– Medtronic Inc. has hired two former U.S. senators to lobby their ex-colleagues against legislation that could undermine the company’s plans to move its headquarters overseas through a merger, saving it billions in taxes.

Public records show that Medtronic has paid a firm led by former Sens. Trent Lott and John Breaux $200,000 to discuss bills in the Senate and House that would restrict the transplantation of corporate headquarters abroad to save on U.S. taxes, known as inversion deals.

The involvement of the Breaux-Lott Leadership Group comes amid escalating controversy and public backlash over tax-advantaged corporate relocations like Medtronic’s proposed $42.9 billion acquisition of the Irish company Covidien. President Obama has called the trend unpatriotic and asked Congress to pass laws to stop it.

Norm Ornstein, a congressional expert at the American Enterprise Institute, called Medtronic’s hiring of Breaux and Lott an investment of “minibucks” in lobbying “to save megabucks from their tax bills.”

The Fridley-based company’s public filings say that Breaux and Lott will work on bills under consideration that could undo the Covidien purchase as it is now proposed.

“Medtronic routinely employs outside counsel to represent its interest to public policymakers,” a spokesman said in an e-mail to the Star Tribune. “This firm was hired to provide public policy representation and was disclosed fully as required. Our position is we can’t speculate on what might happen but continue to follow the discussions in Washington, D.C., closely and are actively engaging with policymakers on the issues related to our proposed acquisition.”

The Breaux-Lott Leadership Group, which is owned by one of Washington’s most powerful law firms, Patton Boggs, did not return a call seeking comment. Breaux is a former Democratic senator from Louisiana, and Lott is a former Senate majority leader, R-Miss.

‘Savvy figures’

Ornstein said the two are “savvy political figures” who can give Medtronic “a sense of timing” of when and how Congress and the White House might act.

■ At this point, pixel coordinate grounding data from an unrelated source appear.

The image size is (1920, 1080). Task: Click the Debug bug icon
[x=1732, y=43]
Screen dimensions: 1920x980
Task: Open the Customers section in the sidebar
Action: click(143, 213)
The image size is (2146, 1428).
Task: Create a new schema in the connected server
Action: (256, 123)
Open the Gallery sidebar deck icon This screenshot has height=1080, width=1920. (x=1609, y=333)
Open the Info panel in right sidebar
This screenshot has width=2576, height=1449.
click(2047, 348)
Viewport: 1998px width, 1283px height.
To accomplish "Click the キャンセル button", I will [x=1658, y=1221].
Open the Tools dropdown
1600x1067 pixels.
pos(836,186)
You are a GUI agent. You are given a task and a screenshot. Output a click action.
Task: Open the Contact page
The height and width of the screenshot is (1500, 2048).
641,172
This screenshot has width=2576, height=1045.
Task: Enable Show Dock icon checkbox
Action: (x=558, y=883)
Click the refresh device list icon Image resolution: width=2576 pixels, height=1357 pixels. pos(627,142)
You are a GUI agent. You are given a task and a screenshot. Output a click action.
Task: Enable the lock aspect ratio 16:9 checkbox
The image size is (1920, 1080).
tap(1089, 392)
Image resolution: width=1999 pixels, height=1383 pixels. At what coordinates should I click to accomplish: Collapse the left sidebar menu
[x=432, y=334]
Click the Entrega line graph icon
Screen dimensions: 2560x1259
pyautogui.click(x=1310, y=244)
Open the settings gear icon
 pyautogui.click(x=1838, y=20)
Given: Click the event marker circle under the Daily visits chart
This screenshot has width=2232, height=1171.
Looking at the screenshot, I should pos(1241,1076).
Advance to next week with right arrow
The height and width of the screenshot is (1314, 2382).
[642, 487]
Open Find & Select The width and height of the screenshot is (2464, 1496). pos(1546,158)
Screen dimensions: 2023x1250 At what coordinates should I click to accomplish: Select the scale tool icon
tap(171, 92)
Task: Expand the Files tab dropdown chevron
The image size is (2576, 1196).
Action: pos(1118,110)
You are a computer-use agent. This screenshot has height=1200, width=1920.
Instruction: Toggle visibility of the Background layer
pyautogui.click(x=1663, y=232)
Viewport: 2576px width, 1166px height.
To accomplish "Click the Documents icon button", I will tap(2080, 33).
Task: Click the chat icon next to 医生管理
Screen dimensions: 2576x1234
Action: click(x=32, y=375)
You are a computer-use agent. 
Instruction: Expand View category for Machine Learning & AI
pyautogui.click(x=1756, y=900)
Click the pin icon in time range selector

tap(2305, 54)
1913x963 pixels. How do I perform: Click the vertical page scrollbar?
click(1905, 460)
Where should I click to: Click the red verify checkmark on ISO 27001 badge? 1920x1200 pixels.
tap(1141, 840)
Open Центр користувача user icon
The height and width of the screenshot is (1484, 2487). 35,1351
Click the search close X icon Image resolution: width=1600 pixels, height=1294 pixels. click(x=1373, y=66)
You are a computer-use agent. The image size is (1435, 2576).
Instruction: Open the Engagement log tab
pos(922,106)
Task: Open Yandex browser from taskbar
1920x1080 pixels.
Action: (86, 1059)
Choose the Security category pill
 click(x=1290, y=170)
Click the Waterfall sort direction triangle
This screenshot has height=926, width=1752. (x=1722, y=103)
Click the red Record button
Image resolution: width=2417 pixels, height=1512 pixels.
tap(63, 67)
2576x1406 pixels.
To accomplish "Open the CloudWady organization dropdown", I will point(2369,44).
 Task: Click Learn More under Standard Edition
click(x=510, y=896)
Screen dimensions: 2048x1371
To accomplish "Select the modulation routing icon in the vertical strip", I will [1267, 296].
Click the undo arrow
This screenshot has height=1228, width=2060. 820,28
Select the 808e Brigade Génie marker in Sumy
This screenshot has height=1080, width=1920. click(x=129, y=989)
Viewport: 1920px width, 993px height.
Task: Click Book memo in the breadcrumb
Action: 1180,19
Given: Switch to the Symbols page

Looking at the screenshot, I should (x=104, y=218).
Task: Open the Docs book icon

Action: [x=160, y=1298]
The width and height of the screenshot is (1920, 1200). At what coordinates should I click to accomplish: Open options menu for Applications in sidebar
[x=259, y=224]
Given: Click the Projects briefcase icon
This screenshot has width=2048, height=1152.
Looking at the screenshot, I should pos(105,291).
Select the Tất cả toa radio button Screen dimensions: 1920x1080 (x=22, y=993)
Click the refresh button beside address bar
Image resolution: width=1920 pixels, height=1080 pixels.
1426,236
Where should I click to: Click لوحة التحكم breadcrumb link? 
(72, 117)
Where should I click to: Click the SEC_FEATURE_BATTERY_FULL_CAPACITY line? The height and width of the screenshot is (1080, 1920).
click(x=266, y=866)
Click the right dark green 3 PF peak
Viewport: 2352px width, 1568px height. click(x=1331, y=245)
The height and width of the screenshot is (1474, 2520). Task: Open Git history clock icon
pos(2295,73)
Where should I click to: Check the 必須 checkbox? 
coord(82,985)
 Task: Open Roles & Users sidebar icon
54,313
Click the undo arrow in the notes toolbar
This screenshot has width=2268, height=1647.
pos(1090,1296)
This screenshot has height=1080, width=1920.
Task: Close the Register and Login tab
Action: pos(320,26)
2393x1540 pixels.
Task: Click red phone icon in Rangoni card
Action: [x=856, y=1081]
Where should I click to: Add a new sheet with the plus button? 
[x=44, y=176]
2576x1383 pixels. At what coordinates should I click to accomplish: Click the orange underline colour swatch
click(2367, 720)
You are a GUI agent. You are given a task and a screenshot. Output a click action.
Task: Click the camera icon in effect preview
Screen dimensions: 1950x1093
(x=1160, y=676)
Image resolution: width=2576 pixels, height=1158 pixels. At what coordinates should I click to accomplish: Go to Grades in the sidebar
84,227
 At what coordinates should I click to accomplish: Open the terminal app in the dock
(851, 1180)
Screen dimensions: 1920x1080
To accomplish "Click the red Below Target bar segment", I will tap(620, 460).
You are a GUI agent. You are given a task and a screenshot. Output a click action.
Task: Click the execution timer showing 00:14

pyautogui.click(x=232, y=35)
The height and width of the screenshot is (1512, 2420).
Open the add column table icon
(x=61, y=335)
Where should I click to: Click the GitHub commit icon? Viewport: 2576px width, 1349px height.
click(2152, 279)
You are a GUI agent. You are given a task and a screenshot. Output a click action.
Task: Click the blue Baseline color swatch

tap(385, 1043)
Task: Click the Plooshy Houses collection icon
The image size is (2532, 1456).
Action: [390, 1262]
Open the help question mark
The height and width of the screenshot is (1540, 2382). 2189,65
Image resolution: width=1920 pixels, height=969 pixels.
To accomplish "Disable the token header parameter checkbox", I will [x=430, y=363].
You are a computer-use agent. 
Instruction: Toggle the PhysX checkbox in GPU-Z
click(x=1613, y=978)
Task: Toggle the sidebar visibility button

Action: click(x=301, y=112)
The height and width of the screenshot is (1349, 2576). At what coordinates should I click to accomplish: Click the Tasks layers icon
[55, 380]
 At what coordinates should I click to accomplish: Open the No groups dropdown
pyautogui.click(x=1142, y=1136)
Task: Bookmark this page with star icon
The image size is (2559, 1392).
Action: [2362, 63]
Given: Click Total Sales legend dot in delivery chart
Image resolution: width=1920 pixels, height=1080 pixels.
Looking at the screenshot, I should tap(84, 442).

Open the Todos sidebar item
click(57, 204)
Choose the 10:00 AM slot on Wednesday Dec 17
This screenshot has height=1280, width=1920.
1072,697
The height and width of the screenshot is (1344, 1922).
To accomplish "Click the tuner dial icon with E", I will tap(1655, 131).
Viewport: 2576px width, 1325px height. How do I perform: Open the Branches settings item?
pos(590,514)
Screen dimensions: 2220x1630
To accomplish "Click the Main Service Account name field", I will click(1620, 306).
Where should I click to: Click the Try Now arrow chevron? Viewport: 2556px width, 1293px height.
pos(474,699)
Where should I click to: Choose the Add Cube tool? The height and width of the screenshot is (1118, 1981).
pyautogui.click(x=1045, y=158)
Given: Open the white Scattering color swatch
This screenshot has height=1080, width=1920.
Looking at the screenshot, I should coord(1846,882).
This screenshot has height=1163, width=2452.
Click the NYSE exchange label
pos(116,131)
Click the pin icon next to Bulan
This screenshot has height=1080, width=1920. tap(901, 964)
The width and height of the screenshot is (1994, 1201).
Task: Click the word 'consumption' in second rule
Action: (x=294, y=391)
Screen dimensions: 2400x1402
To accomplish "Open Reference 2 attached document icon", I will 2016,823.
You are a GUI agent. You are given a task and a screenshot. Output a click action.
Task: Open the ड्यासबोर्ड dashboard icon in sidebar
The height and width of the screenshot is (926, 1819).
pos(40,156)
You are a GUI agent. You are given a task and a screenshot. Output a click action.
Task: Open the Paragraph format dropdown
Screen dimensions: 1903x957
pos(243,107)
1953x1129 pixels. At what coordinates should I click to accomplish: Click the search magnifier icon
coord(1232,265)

Even as it employs Breaux and Lott, Medtronic steadfastly maintains that its prime motive in buying Covidien is a strategic merger of two medical device companies that will better serve patients. Medtronic CEO Omar Ishrak and Covidien CEO Jose Almeida have been traveling the country to worksites of both companies, emphasizing that message.

A copy of an Aug. 8 presentation in Louisville, filed with the Security and Exchange Commission (SEC), does not even mention the word “tax” until the fine print of a section titled “Disclaimers.”

But the Medtronic-Covidien merger agreement, also filed with the SEC, lists “no change in applicable [tax] law” as a condition for completion of the purchase.

Other lobbying urged

In addition to Breaux and Lott, public records show that Medtronic dispatched others to lobby on the Stop Corporate Inversion Act of 2014 in the Senate and related bills in the House. Those bills would treat companies that relocate abroad as U.S. companies for tax purposes if their ownership is less than 50 percent foreign and if most of their management and a significant part of their operations continue to take place in the United States.

The new rules would be retroactive, in effect from May 8, 2014, to May 8, 2016. In those circumstances, the Medtronic/Covidien deal could not take place in its current form, and many analysts think that as a practical matter it would be dead.

Minnesota’s U.S. senators, Democrats Amy Klobuchar and Al Franken, are cosponsors of the Senate bill. Democratic Reps. Rick Nolan, Betty McCollum and Keith Ellison are cosponsors of related House bills.

So far, legislative efforts to restrict foreign incorporations of companies primarily located in the U.S. have stalled. Faced with congressional gridlock, the Treasury Department is considering regulatory options. Chief among them are rule changes that would take away the ability to funnel money from new foreign headquarters back to the U.S. in the form of loans whose interest can be written off, thus avoiding U.S. taxes.